• _Quellauszug_
□ □ □ □ □

# Serverstatus runes of magic



## Casseiopeia (6. März 2009)

Wo kann man den aktuellen Serverstatus von Runes of magic?


----------



## Yiraja (6. März 2009)

ich nehme mal an auf der offiziellen homepage oda im loader 


			Dieser Inhalt steht nur eingeloggten Mitgliedern zur Verfügung.


----------



## Die Sula (6. März 2009)

Hmmm .... Google.de .......

Gleich das erste Suchergebniss

http://rom.onlinewelten.com/news,id439,ser...us_monitor.html


----------



## Shinria (6. März 2009)

oder auch ganz neu! Bei Buffed.de rechts... http://romdata.buffed.de/


----------



## Die Sula (6. März 2009)

oh cool buffed hat das ja auch jetzt stimmt


----------



## Aerozol (1. Oktober 2009)

Der Threat ist schon nen bissi länger offen. Wollt mich aber trotzdem nochma drinn verewigen ^^

Zu dem Thema habe ich einen Aktuellen Beitrag im Offiziellen Forum. Siehe hier

http://forum.runesofmagic.com/showthread.php?t=87211

So long Aerosol


----------



## jlij (7. Oktober 2009)

[url="http://serverstatus.tk/"]http://serverstatus.tk/
[/url]


----------



## Neferatix (9. Oktober 2009)

□ □ □ □ □

Gespeicherte Dateneinträge:
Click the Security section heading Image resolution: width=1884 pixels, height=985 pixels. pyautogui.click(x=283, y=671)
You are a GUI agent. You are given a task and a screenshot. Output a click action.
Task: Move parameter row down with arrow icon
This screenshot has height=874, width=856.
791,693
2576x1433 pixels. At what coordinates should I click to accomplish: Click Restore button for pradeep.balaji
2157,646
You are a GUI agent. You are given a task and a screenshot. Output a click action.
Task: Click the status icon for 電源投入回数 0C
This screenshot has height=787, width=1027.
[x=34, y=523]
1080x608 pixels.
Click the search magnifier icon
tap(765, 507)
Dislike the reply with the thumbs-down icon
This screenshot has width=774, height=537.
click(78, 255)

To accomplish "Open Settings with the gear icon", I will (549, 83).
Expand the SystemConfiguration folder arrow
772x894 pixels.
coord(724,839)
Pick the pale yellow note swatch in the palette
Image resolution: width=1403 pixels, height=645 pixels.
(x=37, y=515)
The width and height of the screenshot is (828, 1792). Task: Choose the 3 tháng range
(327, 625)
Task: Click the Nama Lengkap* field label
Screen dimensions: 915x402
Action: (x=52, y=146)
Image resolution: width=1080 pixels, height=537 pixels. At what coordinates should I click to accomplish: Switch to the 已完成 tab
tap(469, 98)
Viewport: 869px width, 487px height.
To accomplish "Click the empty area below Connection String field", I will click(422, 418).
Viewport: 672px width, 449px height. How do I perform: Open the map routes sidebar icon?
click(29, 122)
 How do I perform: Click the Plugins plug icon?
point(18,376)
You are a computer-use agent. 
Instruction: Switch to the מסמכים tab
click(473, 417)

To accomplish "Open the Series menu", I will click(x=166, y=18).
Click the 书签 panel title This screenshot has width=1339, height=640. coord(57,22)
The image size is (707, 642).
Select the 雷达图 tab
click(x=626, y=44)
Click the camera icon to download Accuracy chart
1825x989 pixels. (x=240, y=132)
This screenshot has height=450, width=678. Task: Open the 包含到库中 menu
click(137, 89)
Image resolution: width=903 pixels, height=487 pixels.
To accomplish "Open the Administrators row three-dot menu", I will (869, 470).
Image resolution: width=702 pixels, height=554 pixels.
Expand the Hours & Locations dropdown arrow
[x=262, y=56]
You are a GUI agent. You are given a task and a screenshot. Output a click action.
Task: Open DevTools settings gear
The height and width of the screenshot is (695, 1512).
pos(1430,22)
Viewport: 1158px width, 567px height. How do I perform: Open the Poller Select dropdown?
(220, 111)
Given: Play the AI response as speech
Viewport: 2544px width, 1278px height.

□ □ □ □ □

• _Aufgaben_
1 > Stimmen die folgenden Aussagen mit dem Quellauszug überein? Beantworte jede mit Ja oder Nein und zitiere die ausschlaggebenden Worte wörtlich.
(a) Die Sula fand den Link als erstes Suchergebnis bei Google.
(b) Shinria verweist auf die offizielle Homepage.
(c) Aerozol schrieb seinen Beitrag im März 2009.
2 > Wo vermutet Yiraja laut dem Quellauszug den aktuellen Serverstatus?

• _Erwartete Antworten_
1 >
(a) Ja: „Gleich das erste Suchergebniss“
(b) Nein: „Bei Buffed.de rechts... http://romdata.buffed.de/“
(c) Nein: „1. Oktober 2009“

2 > Auf der offiziellen Homepage oder im Loader.